While reading Bill Cross’s Rethinking Self-Hatred chapter, I am reminded of the Psychology of Racism class that I taught last semester. I asked the students to think about the doll study in a critical way – trying to identify what shortcomings there might be in the method. I was looking for people to talk about the use of the forced choice method and about what possible interpretations there could be for the dominance of the preference for the white doll. One of my students (an older African American woman) became furious. To her, questioning the validity of the doll study was an affront to the lived experiences of those black children. I wasn’t honoring their experience (in my desire to be critical). And I was invalidating the work of respected African American psychologists. The problem of black self-hatred was real to her – there was nothing that I could say that would change how she felt about the research findings – or about my own unwillingness to acknowledge experiences I couldn’t possibly understand.
The fact that the Clark’s came up with the findings they did – not only in their only publication about the doll study, but in Dark Ghetto as well – might connect to their own sense of GI (just as Lewin’s theory might represent his own GI). But, I don’t feel right saying that, as it feels as if I am pathologizing the researcher – makes me feel dirty.
On the other hand, Linda Powell Pruitt’s masterful telling of the discourse of deficit and the discourse of potential, while much more esoteric in that she uses a group dynamics framework was much easier for my students to accept. They could relate to the experience of being classified particularly through the discourse of deficit – while providing counter-stories of those seen as holding potential. This model of social construction has illuminated my thinking about my own behaviors (what am I projecting onto my students and why – what are they holding so that others are free from holding this) as well as larger social projections (what are these bad kids holding that I am observing in the courtroom? Who is freed of their delinquency because they are here – some in handcuffs and not going home to their families?) I feel that knot – as I am observing, I realize I no longer write down the race of the young people in the court – I only write it down if they aren’t black. I do, however; still write down the race of the lawyers (although they are almost all white). It is as if I were documenting the presence of the white people in the room. It is a way of writing about power, but it is insufficient.
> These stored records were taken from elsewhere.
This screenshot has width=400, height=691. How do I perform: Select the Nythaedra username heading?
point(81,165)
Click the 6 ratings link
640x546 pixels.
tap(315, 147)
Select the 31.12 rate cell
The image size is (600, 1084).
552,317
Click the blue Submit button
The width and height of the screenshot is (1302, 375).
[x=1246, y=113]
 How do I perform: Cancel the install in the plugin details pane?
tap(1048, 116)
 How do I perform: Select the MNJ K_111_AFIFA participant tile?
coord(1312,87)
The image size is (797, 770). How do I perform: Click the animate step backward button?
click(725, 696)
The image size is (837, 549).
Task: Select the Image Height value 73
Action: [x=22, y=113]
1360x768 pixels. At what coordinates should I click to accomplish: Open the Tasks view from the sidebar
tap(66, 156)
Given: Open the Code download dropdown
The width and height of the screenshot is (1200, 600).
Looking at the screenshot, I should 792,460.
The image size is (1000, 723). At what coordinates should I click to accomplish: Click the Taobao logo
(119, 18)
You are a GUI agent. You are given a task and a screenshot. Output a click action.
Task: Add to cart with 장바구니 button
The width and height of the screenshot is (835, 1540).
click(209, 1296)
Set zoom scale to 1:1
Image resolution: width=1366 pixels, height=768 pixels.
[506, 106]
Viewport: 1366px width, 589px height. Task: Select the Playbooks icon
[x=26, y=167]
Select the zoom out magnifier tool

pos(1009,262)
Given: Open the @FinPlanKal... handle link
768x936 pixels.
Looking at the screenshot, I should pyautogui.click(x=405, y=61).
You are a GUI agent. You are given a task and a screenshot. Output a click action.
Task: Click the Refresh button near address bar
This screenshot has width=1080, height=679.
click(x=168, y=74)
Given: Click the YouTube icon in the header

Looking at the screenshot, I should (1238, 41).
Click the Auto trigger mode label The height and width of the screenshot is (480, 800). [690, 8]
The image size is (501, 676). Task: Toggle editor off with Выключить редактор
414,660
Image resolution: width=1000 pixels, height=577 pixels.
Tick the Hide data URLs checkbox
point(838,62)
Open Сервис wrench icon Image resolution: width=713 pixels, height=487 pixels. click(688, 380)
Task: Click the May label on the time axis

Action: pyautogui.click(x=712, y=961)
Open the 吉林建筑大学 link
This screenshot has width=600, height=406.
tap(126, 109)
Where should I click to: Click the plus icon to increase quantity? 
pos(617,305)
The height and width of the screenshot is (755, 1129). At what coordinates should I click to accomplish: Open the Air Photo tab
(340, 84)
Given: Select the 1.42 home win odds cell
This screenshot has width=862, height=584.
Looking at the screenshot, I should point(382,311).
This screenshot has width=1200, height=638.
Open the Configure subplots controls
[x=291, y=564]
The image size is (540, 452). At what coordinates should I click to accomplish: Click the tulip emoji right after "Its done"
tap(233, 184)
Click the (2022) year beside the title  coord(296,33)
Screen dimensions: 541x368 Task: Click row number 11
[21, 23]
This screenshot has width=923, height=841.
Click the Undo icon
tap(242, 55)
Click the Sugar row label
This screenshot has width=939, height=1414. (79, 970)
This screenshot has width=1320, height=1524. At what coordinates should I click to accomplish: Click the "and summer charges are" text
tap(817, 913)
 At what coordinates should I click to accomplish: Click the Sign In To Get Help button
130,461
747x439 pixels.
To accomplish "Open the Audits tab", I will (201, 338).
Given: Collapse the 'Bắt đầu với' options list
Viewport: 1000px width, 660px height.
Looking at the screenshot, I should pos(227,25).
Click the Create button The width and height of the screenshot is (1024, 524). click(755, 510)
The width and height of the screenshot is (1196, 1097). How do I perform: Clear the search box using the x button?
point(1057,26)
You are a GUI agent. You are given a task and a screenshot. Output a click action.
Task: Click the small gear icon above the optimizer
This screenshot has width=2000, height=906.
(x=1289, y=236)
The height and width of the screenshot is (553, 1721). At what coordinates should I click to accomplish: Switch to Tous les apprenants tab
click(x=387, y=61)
Thinking of desire – there is much that appeals to me in this discourse – the move away from the deficit model into something that is and isn’t “wishful thinking.” When I read Eve Tuck’s article, I wrote in the margin, “this is what me and Cory were doing.” We called it gifts and framed it that way – but it holds: the reclaiming of and redefinition of a “spoiled” identity, using this reclaimed identity as a way of educating others, claiming and sharing of new knowledges, and building/extending communities. At the same time, I feel the need to develop research that might force the hand of a policy-maker. Right now, we are in the process of doing just that – fighting for the re-implementation of college in prison programs in the state of New York. The question does come to my mind – what kind of evidence will be impossible to refute for those who oppose the measure. I can think of only two – cost savings and crime reduction. Neither of these was the focus of my recent research, but I hope that the story of lives still matters.